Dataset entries
----------------------------------------
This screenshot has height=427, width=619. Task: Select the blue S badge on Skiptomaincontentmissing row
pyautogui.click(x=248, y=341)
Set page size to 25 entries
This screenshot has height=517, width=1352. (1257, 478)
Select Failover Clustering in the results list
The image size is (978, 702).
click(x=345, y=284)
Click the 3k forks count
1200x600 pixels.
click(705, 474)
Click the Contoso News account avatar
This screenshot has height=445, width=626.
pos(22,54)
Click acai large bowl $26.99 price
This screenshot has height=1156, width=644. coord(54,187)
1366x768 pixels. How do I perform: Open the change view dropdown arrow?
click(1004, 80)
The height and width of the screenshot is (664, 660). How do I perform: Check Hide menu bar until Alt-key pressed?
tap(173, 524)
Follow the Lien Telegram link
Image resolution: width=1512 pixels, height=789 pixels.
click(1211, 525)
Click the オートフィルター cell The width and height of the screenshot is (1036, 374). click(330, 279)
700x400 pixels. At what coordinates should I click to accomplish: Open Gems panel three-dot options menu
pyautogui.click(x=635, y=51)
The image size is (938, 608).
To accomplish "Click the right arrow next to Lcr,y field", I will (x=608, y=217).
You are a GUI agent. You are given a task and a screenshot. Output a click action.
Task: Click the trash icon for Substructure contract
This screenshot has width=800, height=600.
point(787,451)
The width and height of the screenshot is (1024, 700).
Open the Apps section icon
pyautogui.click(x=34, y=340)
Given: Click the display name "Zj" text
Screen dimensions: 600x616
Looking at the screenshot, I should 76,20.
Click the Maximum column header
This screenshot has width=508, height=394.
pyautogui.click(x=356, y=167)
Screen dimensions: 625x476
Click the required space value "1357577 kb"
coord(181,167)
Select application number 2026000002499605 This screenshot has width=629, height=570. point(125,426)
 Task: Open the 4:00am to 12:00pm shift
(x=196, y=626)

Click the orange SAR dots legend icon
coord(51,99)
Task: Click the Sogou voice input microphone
----------------------------------------
What is expected
Write down again, exactly as given, only the lines above that fall from the line with "This screenshot has width=800, height=600." to the line with "Click the Maximum column header", inclusive.

Task response
This screenshot has width=800, height=600.
point(787,451)
The width and height of the screenshot is (1024, 700).
Open the Apps section icon
pyautogui.click(x=34, y=340)
Given: Click the display name "Zj" text
Screen dimensions: 600x616
Looking at the screenshot, I should 76,20.
Click the Maximum column header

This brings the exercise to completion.